Use the generic training script:

Terminal window
source .venv-train/bin/activate
python scripts/train_adapter.py --adapter-name <name>

This handles LoRA setup, adapter training, and GGUF export. Override defaults if needed:

Terminal window
python scripts/train_adapter.py --adapter-name code --epochs 5 --lr 1e-4

The adapter-specific train_math_adapter.py still works for math — the generic script is equivalent with --adapter-name math.

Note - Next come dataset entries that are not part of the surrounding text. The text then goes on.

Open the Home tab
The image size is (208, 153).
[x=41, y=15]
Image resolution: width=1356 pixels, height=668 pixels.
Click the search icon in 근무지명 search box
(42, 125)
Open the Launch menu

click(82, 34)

See Training the Math Adapter for detailed walkthrough of the training process.

ParameterValue
LoRA rank16
LoRA alpha32
Learning rate2e-4
Epochs3
Batch size2 (gradient accum 4, effective 8)
Max seq length1024
QuantizationQ4_K_M

Add the adapter to adapters/registry.yaml:

adapters:
your_adapter:
version: "0.1.0"
type: "merged-gguf"
gguf_path: "your_adapter/gguf/unsloth.Q4_K_M.gguf"
description: "Short description"
authors: ["Your Name"]
tags: ["relevant", "tags"]
eval_dataset: "eval_dataset.jsonl"
eval_type: "numeric" # or "code" or "analysis"
router_keywords: ["keyword1", "keyword2"]
training:
base_model: "unsloth/Qwen3-4B-unsloth-bnb-4bit"
method: "qlora"
dataset: "Dataset name (N examples)"
lora_r: 16
lora_alpha: 32
epochs: 3
quantization: "q4_k_m"

Key fields:

  • eval_type: Controls how loco eval scores responses — "numeric" (exact number match), "code" (syntax + keywords), or "analysis" (substring match)
  • router_keywords: Words that trigger this adapter when using automatic routing
Terminal window
loco setup

This creates the Ollama model from the merged GGUF.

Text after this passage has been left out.